Now let us assume that for \(x_0 \in (0,1/2)\) we have \(f(x_0) = 0\). Then by Rolle’s theorem, there exist points \(0< y_0< x_0< y_1 < \frac{1}{2}\) such that \(f'(y_0) = f'(y_1) = 0\). Together with fact that \(f'(1/2)=0\) we obtain a contradiction with the convexity of \(f'\) on \((0,\frac{1}{2})\).
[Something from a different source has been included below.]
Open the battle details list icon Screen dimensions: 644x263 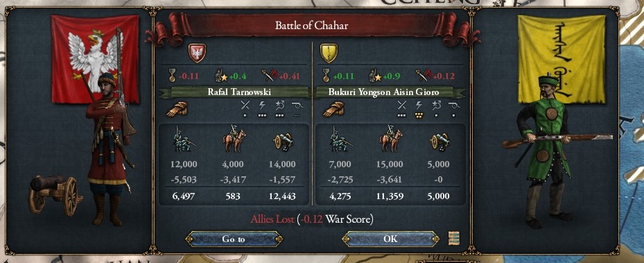point(454,238)
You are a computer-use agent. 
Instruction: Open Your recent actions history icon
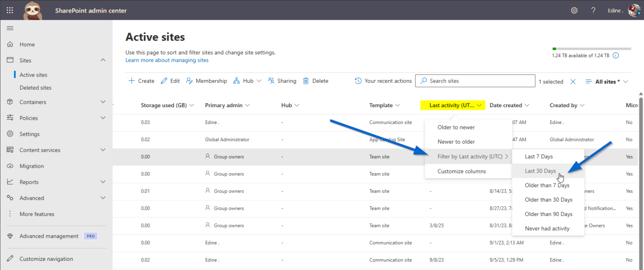click(x=358, y=80)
Last thing to show is that for some \(\varepsilon \in (0,\frac{1}{2})\) we have \(f(\varepsilon ) >0\). To show it we write
$$\begin{aligned} \begin{aligned} f'(0)&= \frac{\alpha ^{q-1} (2 \alpha (q-2)-q)}{q-1}\\&\quad +\frac{(4 \alpha -2 \alpha q+q-4) (1-\alpha )^{q-1}+2^{3-q}}{q-1} =: g(\alpha ). \end{aligned} \end{aligned}$$
(21)
Now we note that \(g(\alpha )\) is positive for \(\alpha \in (0,1) \setminus \left\{ \frac{1}{2} \right\} \) and \(q \in [0,2)\cup (3,\infty )\). This follows from convexity of g on these sets and the fact, that it has a minimum, \(g\left( \frac{1}{2}\right) = 0\). From this fact there exist \(\varepsilon >0\) such that \(f(\varepsilon )>0\).
The equalities in the case \(q=2,3\) follow from a direct inspection. \(\square \)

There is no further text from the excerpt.